++ Women candidates secure 8 out of 10 places on inaugural cohort ++
++ CEO responds to latest Government announcement on prison workforce numbers ++
After a rigorous selection process, Unlocked Graduates – the new prison officer graduate scheme – today unveiled its inaugural cohort. The Unlocked Graduates programme was launched in January and candidates had just eight weeks to submit an application. During this time, 600 top graduates vied for just 40 places, with thousands more registering their interest. The overwhelming interest in the scheme could lead to an increase in the number of participants being placed in the first wave this year.

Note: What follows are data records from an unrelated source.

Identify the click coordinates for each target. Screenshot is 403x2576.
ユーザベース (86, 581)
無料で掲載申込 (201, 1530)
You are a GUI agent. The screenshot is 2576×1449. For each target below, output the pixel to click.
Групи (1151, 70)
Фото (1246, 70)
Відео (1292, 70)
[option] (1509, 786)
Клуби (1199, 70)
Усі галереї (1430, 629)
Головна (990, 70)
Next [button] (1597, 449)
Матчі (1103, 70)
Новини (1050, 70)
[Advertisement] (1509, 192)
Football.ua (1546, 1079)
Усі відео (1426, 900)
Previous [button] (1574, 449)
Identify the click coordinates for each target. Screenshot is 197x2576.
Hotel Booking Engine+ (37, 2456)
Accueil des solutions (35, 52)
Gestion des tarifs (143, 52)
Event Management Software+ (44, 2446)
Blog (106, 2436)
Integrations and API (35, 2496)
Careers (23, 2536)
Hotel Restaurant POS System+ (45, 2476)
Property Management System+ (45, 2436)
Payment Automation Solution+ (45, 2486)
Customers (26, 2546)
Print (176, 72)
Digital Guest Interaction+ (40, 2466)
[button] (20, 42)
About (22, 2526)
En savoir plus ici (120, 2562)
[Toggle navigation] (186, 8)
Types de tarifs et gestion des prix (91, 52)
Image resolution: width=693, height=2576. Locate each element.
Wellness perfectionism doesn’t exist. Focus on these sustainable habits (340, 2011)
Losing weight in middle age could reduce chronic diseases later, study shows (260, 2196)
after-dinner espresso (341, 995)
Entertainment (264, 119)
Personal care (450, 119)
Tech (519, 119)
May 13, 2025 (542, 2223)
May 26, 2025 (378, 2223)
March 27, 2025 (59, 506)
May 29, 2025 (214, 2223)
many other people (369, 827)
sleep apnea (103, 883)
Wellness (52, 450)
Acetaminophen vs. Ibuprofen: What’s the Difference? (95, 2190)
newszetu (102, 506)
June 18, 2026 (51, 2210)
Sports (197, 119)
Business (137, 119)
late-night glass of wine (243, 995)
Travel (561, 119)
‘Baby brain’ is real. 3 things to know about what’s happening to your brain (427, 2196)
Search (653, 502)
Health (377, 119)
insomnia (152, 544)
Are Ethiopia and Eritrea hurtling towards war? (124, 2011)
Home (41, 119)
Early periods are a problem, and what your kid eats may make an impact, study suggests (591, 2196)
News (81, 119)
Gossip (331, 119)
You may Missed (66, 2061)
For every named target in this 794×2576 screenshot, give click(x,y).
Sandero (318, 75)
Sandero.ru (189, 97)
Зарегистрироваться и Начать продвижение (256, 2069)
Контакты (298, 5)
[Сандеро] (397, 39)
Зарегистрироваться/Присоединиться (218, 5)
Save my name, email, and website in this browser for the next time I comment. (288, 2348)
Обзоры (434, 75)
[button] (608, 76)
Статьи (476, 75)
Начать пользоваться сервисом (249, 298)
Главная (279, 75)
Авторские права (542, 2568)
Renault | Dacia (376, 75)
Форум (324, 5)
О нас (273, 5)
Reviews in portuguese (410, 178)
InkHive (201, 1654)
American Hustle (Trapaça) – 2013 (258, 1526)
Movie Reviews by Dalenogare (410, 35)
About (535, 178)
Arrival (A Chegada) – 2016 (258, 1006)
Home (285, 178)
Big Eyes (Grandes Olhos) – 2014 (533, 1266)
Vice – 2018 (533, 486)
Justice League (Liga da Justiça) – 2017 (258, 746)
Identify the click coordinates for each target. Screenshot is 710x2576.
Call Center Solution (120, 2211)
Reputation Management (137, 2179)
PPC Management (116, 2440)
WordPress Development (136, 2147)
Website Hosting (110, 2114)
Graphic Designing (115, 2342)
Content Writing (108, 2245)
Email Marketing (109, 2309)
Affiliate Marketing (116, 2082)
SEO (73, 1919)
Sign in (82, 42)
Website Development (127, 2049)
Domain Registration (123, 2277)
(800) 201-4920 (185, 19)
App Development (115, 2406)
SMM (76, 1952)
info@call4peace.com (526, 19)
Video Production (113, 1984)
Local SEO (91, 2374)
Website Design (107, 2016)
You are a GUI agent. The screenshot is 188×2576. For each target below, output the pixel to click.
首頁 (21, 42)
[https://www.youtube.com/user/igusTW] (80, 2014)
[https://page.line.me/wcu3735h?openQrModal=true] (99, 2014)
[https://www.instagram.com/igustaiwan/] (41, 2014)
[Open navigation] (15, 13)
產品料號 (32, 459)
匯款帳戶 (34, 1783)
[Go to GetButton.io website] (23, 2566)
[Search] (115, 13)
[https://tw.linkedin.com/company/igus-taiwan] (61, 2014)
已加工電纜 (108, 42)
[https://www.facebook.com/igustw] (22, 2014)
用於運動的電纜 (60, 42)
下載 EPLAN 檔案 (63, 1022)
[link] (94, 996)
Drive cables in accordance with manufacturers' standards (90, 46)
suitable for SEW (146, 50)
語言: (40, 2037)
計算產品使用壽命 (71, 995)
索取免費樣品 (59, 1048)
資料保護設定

More than 2,000 recent graduates and career changers expressed interest in the scheme, with 600 submitting an application. Nearly 200 then went through a demanding multi-stage assessment process, a key element of which was having their communication and leadership skills tested by a current prison officer and former prison officer. They had to prove their resilience and ability to deal with difficult situations through a very challenging role play. The scheme aimed to place 40 people in their first year, but the standard of applications was so high that it is now likely more places will be filled.
In the first cohort, 8 in 10 of Unlocked participants will be women, while 1 in 5 (20%) of those starting work in prisons this September will come from a Black, Asian or Minority Ethnic (BAME) background.
The selection of the first 50 graduates bucks the national trend of recruitment. Just seven per cent of staff in prisons come from an ethnic minority background while just over 37 per cent of UK prison officers are female.
The participants will begin working in six prisons across London and the south east – HMP Brixton, Coldingley, Downview, High Down, Isis and Wandsworth where demand for prison officers is highest.
Natasha Porter, CEO of Unlocked Graduates said:
“Many people did not believe that the role of the prison officer could ever appeal to graduates. The overwhelming interest in our programme shows an incredible desire from graduates to tackle one of the major social challenges of our time and a recognition that the challenging role of a prison officer will equip you for many future careers. We are particularly pleased that our first graduates will so visibly challenge what a ‘typical’ prison officer looks like.”
Prisons Minister, Sam Gyimah MP said:
“I am delighted to welcome the new Unlocked Graduates who will be joining the thousands of dedicated and hard-working staff who already undertake such important work to keep our prisons and the public safe.”
Clo, a recent Cambridge University graduate and one of Unlocked Graduates’ first participants said:
“Working as a prison officer was not something I had ever considered before hearing about this programme. But when I really thought about it, I realised it would be one of the most challenging and rewarding roles I could ever do. I know it will be really difficult at times, but I also think the skills I will gain will help me to cope with the challenges of many jobs in the future.”
Increasing prison officer numbers
The release of the latest information about the Unlocked Graduate programme came as the Ministry of Justice announced their latest recruitment numbers. Responding to these, Natasha Porter, CEO of Unlocked Graduates said:
“It is very encouraging to see these numbers growing so strongly. The challenges facing prisons have never been greater and we will not be able to tackle them until the workforce is large enough to have the capacity to focus on rehabilitation rather than just safety.
“The Unlocked Graduate scheme is not designed to answer the shortage challenge but we will be attracting officers with a wider range of backgrounds into the job. We hope that by raising the status of the prison officer role on campuses around the country we will see more and more excellent graduates consider prison officer alongside social worker, teacher or police officer as an interesting and challenging career.”